Presenting DC converter circuit 12-volt battery to AC 220 AT. For many readers, at first sight this scheme seems very complicated and expensive, but it turns out, that the creation of this type of transducer is not difficult. The most expensive component of the converter: network toroidal transformer and two MOSFET. Maximum output power depends almost exclusively on the size of the transformer.
Schematic converter 12V / 220V circuit shown in Figure 1.
The circuit consists of core elements:
- two MOS-transistors
- integrated circuit series 4047.
Part of circuits with components T3 … T6, U2C, U2D performs only a supporting. Unused inputs U2C and U2D should be shorted to ground or to an additional power source. In the simplest embodiment can be dispensed with gateways U2A, U2B and output signals from chip U1 directly with the FETs T2 and MOSFET T1. The energy source is a battery 12 The capacity of several tens of ampere-hours. The transformer TR1 has a key role. This is a normal toroidal mains transformer with two secondary windings (220In / 2h9V). The transformer operates with two MOSFETs T1 and T2, are alternately switched at a frequency 50 Hz. To be stable frequency, It uses the popular chip CMOS 4047, which operates as a generator. The oscillator frequency is equal to 100 Hz, and outputs (legs 10 and 11) are inverted signals with frequency 50 Hz. In practice, the oscillator frequency (100 Hz) determined by the elements R1, PR1, C1, and you can set it carefully using the PR1. At the exit, that is, the winding of the transformer, It presents a rectangular waveform. When operating on battery power due to various types of losses and reduce the battery voltage using the power transformer secondary voltage with a nominal 2×9AT, instead of 2×12AT. Transformers can also be used in the circuit with a voltage 2×8AT…2×10AT. The output voltage depends primarily on the battery voltage and the transformation ratio, load but also has a certain influence.

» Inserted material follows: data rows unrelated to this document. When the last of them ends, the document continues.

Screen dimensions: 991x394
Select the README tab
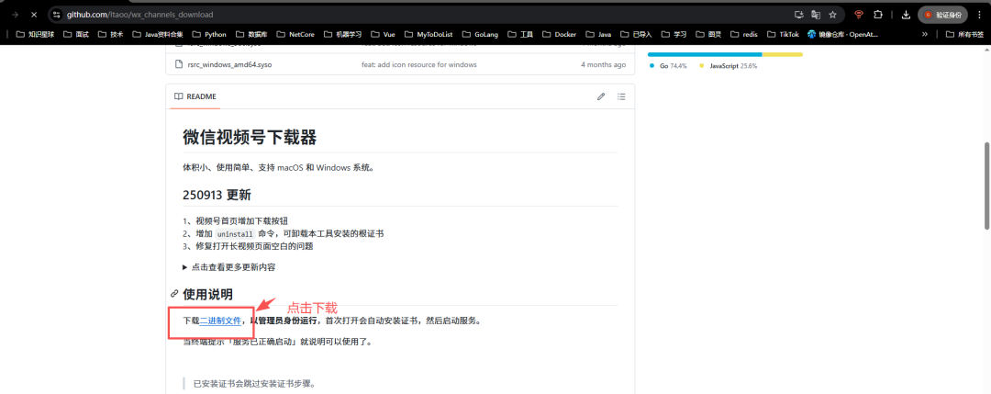click(195, 96)
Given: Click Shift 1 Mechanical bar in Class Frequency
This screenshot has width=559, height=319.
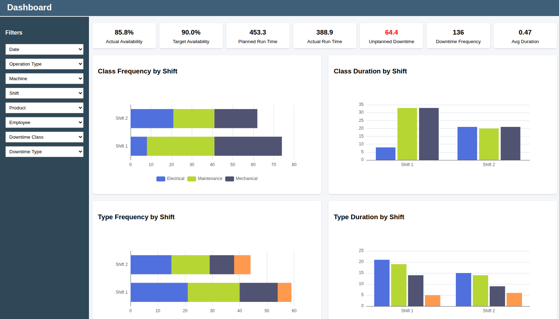Looking at the screenshot, I should pos(248,146).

elements D1, PR2, T4, T3, D3 operate in battery voltage control circuit. Since the current consumption from the battery will usually high, the battery can be drained quickly. a deep discharge of the battery in said chain, signaling buzzer Y1 and the voltage drop across the diode D3 below, installed via PR2. Excessive voltage drop and clog an already opened transistor T4 and T3 opening. This will enable D3 and diode, Besides, low condition 12 withdrawal U2D gate lead to a high state at the output. This will start the generator to the gate U2C, and piezo (zummyer) Y2 will give intermittent audible warning. The threshold voltage of a siren can be set using PR2. The circuit elements with R14, D5 … D8, T5, T6, D4 with sound and illumination of the diode D2 – inform the overloading and excessive output current. The resistor R14 there is a voltage drop, proportional to the output current. The voltage across this resistor is rectified by a diode bridge D5 … D8. a delay circuit R11, C3 prevents false alarms, resulting instantaneous current pulses. Only when the average current exceeds the set level, transistors T5, T6 open, Signal diode D4 lights up and the buzzer sounds.
Installation and commissioning
Driving-control signaling can be mounted on the board, shown in Figure 2.
In the present scheme, large currents will flow in some circuits. Suffice it to calculate, that when 12 The power 100 W is obtained at a current, exceeding 8 BUT. Such a high value means a current, that key connections must be made of thicker conductors, at least, cross section 1…1,5 mm2. On the concept of the parts drawn with thicker lines.
Particular attention should be paid to the installation of the power transistors. Guides, leading to them, should be as short as possible, to 10 Cm. It is better, after the printed circuit board assembly, before connecting the power transistors and Transformer, should check whether the control system produces a square wave with a frequency 50 Hz and filling 50%.
If you do not what to measure frequency, one resistor may be used instead PR1 R1 (or two successively) with a value 45,5 k. In this case, the frequency will not deviate from the nominal value, Besides, deviation in 5, 10 or even 20% not important. In the exemplary apparatus used power transformer 100 W, and transistors T1, T2 even when the output load 80 W not much heated. You can use the transformer with one rated, greater or lesser. The control FETs are open only resistance 0,03 … 0,04 Ohms and can handle currents of several tens of amperes. In this way, scheme can try to work with a much higher power transformer, even 300 W at output load 250 W, using fuse B1 with the appropriate rating.
The inverter has not been tested with all possible types of load. Due to the shape of the output signal, resembling a rectangular, Some devices may malfunction or even be damaged.
Attention! The scheme is not safe for voltages. Minors should be started and administered circuit operate only, if they are under the supervision of qualified adults.